C++ has smart pointers which manage the lifetime on objects and are a good way to programmer error:
{
std::auto_ptr<Database> db(new Database());
//... object is deleted when db goes out of scope
}
// C++11
{
std::unique_ptr<Database> db(new Database());
//... object is deleted when db goes out of scope
std::unique_ptr<Node[]> nodes<new Node[100]);
//... arrays of objects are supported too
}
// C++11
{
std::shared_ptr<Database> db(new Database());
// Reference count db
setDatabase(db);
//... object is deleted when last shared_ptr reference to it goes out of scope
std::shared_ptr<Node[]> nodes<new Node[100]);
//... arrays of objects are supported too
}
Unfortunately it is not always possible to use smart pointers but wherever possible they should be used.
Other ways of allocating memory
Virtually every C and C++ library has solutions for managing memory. They all their own indivual concept of ownership which is usually different from one to the next. Boost and Qt have their own memory management “smart” pointers. Qt even requires certain objects to be deleted “later” by a message processing loop on the thread that created the object. Some libraries even adopt a COM-like model of reference counting objects with smart pointers. Most C libraries will expose an alloc and free function for creating and destroying context objects that callers pass to the API.
Memory allocation can even be overwritten and replaced in some circumstances. In C, the standard malloc / free can be substituted for another memory allocator, e.g. TCMalloc
TCMalloc. Or perhaps the code wants to use garbage collected memory in which case Bohem GC is a popular library for that purpose. Boehm can also be used for leak detection since it can find objects which were never released. C++ can also override the global or class specific new / delete operators. Some standard C++ template classes also allow memory allocation to be overridden.
Rust
As you can guess by now Rust tends to be a lot more strict about allocation that C/C++. Lifetimes of objects are tracked and enforced by the compiler and that includes memory allocated objects.

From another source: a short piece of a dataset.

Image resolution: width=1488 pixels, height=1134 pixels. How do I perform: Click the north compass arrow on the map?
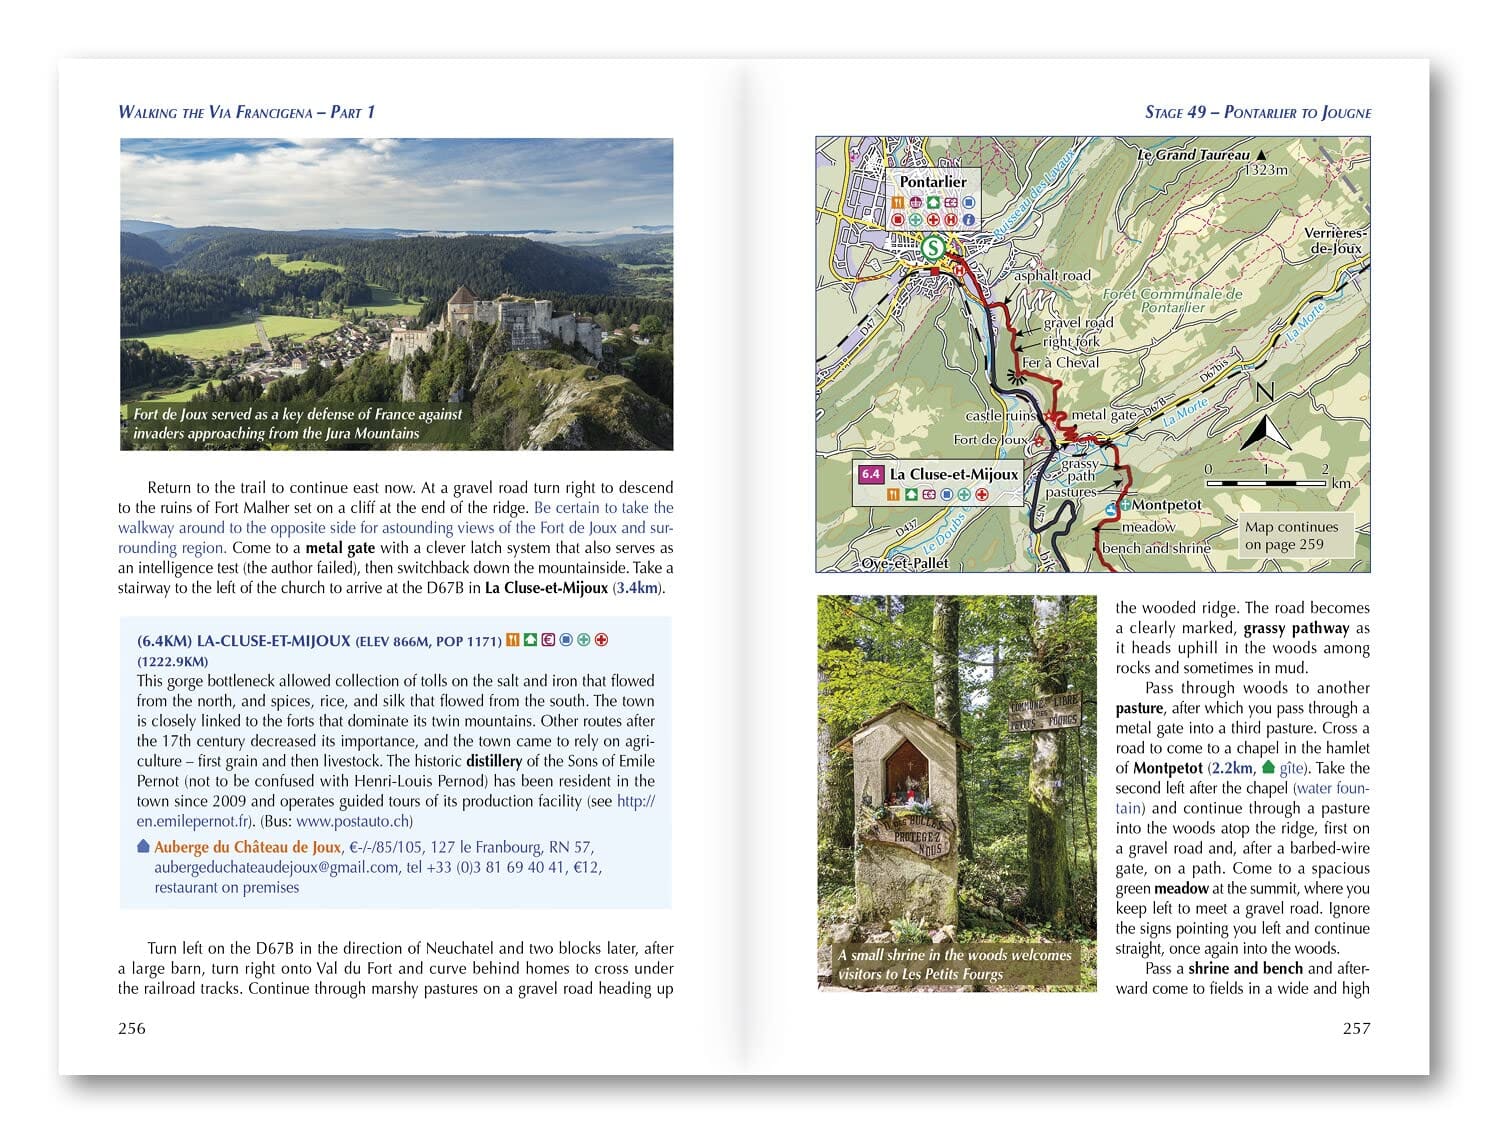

In normal safe programming there is no explicit new / delete so there is no way to forget to free an object. There are no pointers either so code cannot call a dangling pointer or inadvertently call a null pointer.
- A
Box
is a managed pointer that holds a heap allocated object. A box cannot be cloned, so there is only one owner at any time. - A
Cell
is a mutable memory location - it can hold any kind of copyable type and the value within it can be changed. - A
RefCell
is a mutable memory location that can hold a reference
The advantage for programmers, is that once you define the lifetime of an object properly it just comes into existence and goes away correctly. In many cases this lifetime management comes with zero runtime cost, or if there is a cost it is no more than the same code correctly written in C/C++.
Rust requires most heap allocated memory to be contained by one or more of the structs below. The struct manages the lifetime and access to the object inside ensuring the lifetime is managed correctly.
Box
A Box
is memory managed on the heap.
struct Blob {
data: Box<[u8; 16384]>
}
impl Blob {
pub fn new() {
Efficient {
data: Box::new([0u8; 16384])
}
}
}
Whoever owns the box can access it. Essentially, that means you can pass the box around from one place to another and whatever binds to it last can open it. Everyone else’s binding becomes invalid and will generate a compile error.

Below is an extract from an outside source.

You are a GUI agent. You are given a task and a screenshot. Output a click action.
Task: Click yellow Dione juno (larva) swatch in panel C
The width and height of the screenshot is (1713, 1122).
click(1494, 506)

A box can be useful for abstraction since it can refer to a struct by a trait it implements allowing decoupling between types.
TODO example of a struct holding a box with a trait implemented by another struct
It can be useful for situations where one piece of code creates an object on behalf of another piece of code and hands it over. The Box makes sure that the ownership is explicit at all times and when the box moves to its new owner, so does the lifetime of the object itself.
Cell
A Cell
is something that can copied with a get()
or set()
to overwrite its own copy. As the contents must be copyable they must implement the Copy trait.
The Cell
has a zero-cost at runtime because it doesn’t have to track borrows but the restriction is it only works on Copy types. Therefore it would not be suitable for large objects or deep-copy objects.
RefCell
Somewhat more useful is the RefCell<T>
but it incurs a runtime penalty to maintain read-write locks.
The RefCell
holds a reference to an object that can be borrowed either mutably or immutably. These references are read-write locked so there is a runtime cost to this since the borrow must check if something else has already borrowed the reference.

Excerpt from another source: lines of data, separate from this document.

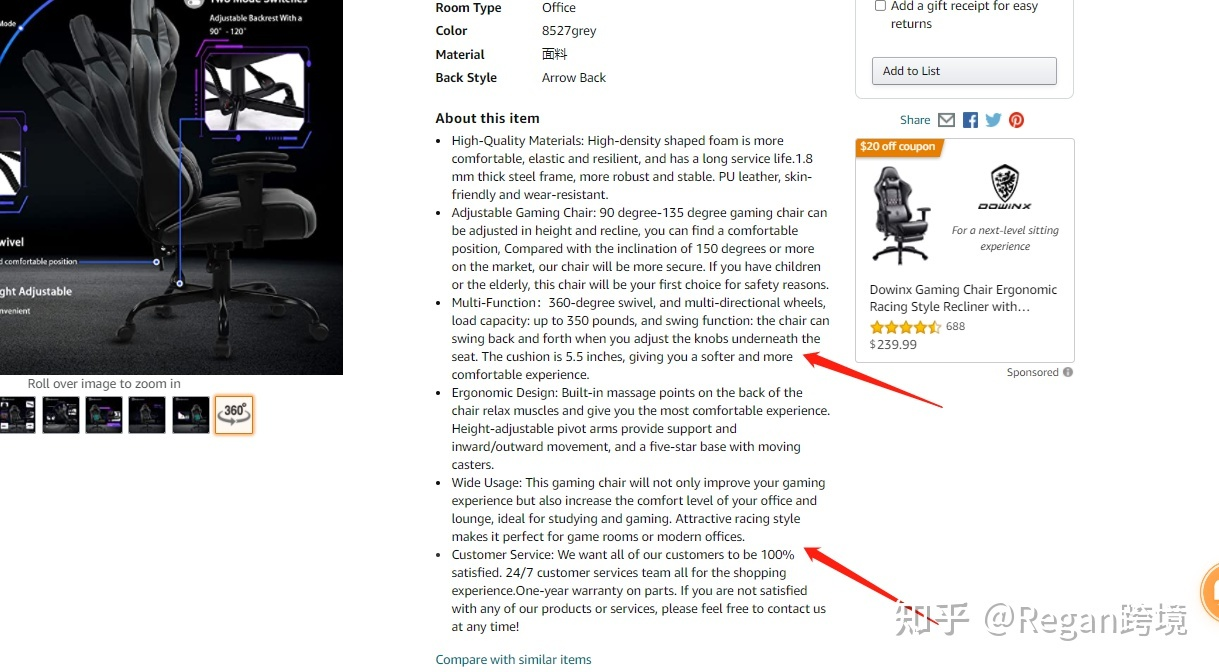Share this product via email icon

click(946, 120)
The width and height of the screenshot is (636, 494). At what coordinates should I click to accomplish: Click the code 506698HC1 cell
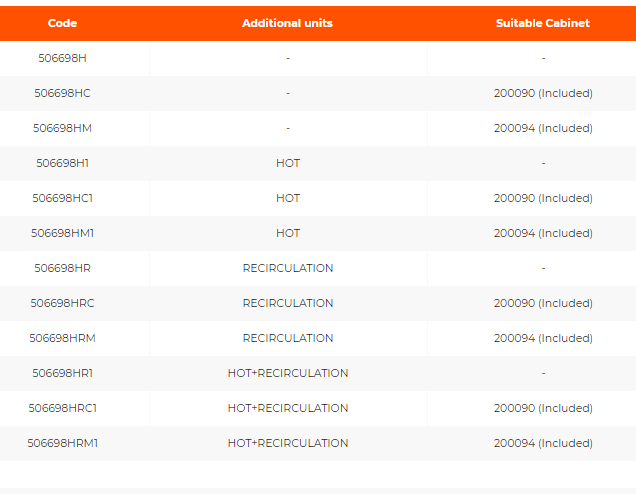tap(62, 198)
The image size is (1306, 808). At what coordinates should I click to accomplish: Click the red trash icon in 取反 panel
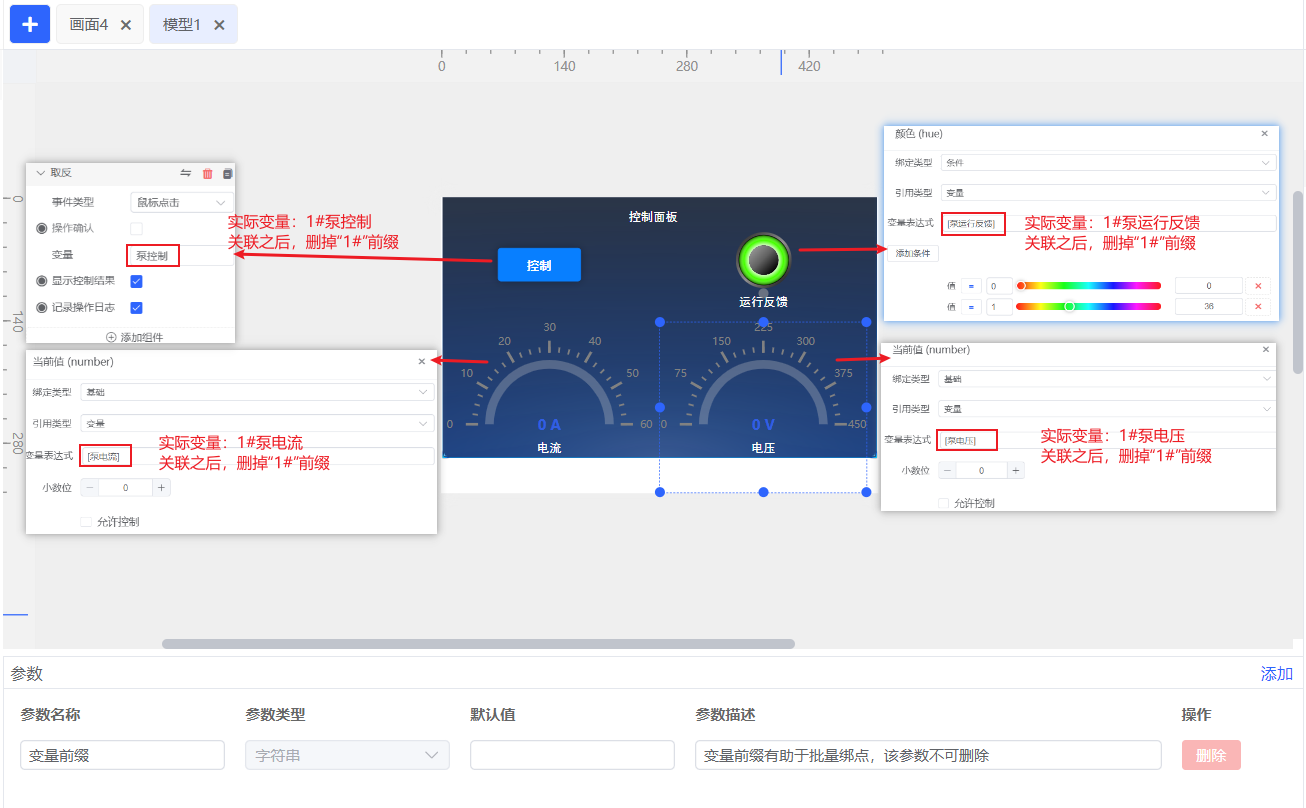[x=207, y=173]
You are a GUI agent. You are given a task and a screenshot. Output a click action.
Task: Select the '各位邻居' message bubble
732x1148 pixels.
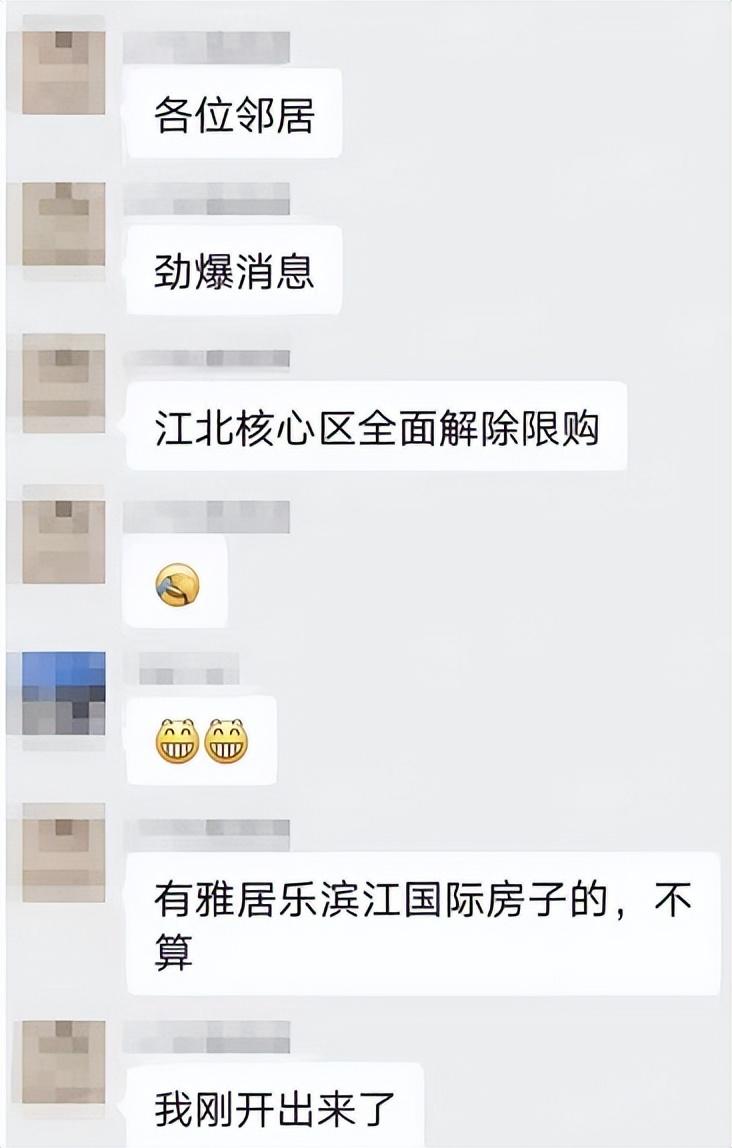234,113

Typically a piece of code might borrow the reference for a scope and then the borrow disappears when it goes out of scope. If a borrow happens before the last borrow releases, it will cause a panic.
Reference Counting objects
Rust implements Rc<>
and Arc<>
for the purpose of reference counting objects that need to be shared and used by different parts of code. Rc<> is a single threaded reference counted wrapper, while Arc<>
is atomic reference counted wrapper. You use one or the other depending on whether threads are sharing the object.
A reference counted object is usually wrapping a Box
, Cell
or Refcell
. So multiple structs can hold a reference to the same object.
Rc
From std::Rc
. A reference counted object can be held by multiple owners at a time. Each own holds a cloned Rc<T>
but the T contents are shared. The last reference to the object causes the contents to be destroyed.
Arc
From std::Arc
. An atomic reference counted object that works like Rc<T>
except it uses an atomically incremented counter which makes it thread safe. There is more overhead to maintain an atomic reference count. If multiple threads access the same object they are compelled to use Arc<T>